**Problem details:** Look through the data below for the line with "Task: Click the Сердцебиение column header" and the line with "Given: Click the Roma club crest icon", then output those two and all lines in between, exactly as written.

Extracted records
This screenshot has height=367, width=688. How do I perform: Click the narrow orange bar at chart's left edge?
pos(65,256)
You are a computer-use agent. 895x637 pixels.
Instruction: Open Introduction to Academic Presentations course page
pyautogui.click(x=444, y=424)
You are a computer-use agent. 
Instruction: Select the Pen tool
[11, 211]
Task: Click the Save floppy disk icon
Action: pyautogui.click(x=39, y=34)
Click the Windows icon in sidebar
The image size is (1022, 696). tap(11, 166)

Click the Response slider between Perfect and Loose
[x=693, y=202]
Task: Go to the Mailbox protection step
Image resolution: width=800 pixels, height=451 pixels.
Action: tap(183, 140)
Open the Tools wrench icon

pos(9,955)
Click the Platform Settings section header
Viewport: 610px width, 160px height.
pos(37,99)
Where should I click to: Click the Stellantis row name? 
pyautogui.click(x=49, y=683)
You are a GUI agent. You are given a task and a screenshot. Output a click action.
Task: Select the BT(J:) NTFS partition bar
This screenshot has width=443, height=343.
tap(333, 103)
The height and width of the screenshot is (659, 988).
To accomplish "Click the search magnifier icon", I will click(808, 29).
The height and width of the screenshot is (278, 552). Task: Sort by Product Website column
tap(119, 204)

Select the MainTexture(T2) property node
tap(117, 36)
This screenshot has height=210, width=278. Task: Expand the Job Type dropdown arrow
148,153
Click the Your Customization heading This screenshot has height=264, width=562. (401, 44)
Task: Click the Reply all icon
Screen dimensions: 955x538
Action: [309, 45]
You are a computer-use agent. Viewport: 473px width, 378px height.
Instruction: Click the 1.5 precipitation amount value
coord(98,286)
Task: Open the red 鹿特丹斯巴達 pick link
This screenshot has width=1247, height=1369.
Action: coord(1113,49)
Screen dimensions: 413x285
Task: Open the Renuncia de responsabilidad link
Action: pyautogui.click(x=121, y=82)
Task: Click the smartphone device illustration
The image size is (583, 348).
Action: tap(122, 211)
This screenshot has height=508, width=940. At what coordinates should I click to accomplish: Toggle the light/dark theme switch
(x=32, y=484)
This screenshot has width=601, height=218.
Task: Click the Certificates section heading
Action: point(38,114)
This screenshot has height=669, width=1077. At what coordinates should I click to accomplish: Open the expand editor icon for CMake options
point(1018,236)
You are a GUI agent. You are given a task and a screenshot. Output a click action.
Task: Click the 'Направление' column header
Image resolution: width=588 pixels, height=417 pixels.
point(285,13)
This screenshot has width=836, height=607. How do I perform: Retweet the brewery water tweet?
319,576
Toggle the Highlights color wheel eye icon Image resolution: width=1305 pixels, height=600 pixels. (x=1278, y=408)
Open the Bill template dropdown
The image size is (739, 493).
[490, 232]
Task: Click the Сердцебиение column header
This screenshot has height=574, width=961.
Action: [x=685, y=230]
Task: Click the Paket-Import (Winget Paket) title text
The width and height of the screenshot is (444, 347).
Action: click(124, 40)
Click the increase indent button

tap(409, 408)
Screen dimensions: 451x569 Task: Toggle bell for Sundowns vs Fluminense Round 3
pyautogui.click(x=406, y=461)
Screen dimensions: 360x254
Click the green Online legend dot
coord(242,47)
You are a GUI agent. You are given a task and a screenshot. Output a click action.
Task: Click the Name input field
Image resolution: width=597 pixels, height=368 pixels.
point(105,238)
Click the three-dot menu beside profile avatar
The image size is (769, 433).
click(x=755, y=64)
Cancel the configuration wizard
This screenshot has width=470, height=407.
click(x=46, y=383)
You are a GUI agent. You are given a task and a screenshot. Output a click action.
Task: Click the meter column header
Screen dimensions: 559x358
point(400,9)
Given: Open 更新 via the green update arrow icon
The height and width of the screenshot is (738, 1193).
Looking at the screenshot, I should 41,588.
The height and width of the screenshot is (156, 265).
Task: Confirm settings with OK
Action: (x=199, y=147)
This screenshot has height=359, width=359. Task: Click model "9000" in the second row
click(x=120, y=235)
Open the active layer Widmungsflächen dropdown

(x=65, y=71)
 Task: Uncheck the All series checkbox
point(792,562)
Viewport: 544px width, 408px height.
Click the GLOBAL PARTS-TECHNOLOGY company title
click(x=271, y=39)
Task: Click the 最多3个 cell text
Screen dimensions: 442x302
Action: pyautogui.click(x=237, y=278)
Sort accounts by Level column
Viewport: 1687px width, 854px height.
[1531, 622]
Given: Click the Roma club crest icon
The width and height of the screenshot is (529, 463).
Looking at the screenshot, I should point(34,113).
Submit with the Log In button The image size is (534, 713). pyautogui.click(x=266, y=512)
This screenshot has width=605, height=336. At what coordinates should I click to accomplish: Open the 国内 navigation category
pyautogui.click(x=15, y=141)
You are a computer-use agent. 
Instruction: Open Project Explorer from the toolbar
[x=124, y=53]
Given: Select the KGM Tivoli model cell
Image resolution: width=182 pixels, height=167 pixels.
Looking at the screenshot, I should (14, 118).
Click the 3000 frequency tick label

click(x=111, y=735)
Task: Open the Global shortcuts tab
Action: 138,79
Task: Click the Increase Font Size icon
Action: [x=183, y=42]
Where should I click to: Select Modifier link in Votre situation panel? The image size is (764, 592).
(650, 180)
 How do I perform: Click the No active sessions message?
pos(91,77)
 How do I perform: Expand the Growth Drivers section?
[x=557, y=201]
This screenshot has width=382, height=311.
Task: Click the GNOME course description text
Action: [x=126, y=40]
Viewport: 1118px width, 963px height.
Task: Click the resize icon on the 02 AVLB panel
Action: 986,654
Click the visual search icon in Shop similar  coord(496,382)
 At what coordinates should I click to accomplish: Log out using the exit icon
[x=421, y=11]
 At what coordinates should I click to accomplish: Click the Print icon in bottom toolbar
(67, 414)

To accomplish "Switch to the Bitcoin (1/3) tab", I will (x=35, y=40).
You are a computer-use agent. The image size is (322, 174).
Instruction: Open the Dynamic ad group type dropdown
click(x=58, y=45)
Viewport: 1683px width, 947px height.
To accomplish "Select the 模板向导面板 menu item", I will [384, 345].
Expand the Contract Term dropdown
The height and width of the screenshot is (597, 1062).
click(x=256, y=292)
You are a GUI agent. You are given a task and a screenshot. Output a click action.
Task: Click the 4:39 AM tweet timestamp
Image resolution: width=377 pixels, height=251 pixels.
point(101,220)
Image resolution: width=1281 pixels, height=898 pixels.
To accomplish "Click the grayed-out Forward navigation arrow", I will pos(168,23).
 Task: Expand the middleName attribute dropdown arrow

**Written response:**
Task: Click the Сердцебиение column header
This screenshot has height=574, width=961.
Action: [x=685, y=230]
Task: Click the Paket-Import (Winget Paket) title text
The width and height of the screenshot is (444, 347).
Action: click(124, 40)
Click the increase indent button

tap(409, 408)
Screen dimensions: 451x569 Task: Toggle bell for Sundowns vs Fluminense Round 3
pyautogui.click(x=406, y=461)
Screen dimensions: 360x254
Click the green Online legend dot
coord(242,47)
You are a GUI agent. You are given a task and a screenshot. Output a click action.
Task: Click the Name input field
Image resolution: width=597 pixels, height=368 pixels.
point(105,238)
Click the three-dot menu beside profile avatar
The image size is (769, 433).
click(x=755, y=64)
Cancel the configuration wizard
This screenshot has width=470, height=407.
click(x=46, y=383)
You are a GUI agent. You are given a task and a screenshot. Output a click action.
Task: Click the meter column header
Screen dimensions: 559x358
point(400,9)
Given: Open 更新 via the green update arrow icon
The height and width of the screenshot is (738, 1193).
Looking at the screenshot, I should 41,588.
The height and width of the screenshot is (156, 265).
Task: Confirm settings with OK
Action: (x=199, y=147)
This screenshot has height=359, width=359. Task: Click model "9000" in the second row
click(x=120, y=235)
Open the active layer Widmungsflächen dropdown

(x=65, y=71)
 Task: Uncheck the All series checkbox
point(792,562)
Viewport: 544px width, 408px height.
Click the GLOBAL PARTS-TECHNOLOGY company title
click(x=271, y=39)
Task: Click the 最多3个 cell text
Screen dimensions: 442x302
Action: pyautogui.click(x=237, y=278)
Sort accounts by Level column
Viewport: 1687px width, 854px height.
[1531, 622]
Given: Click the Roma club crest icon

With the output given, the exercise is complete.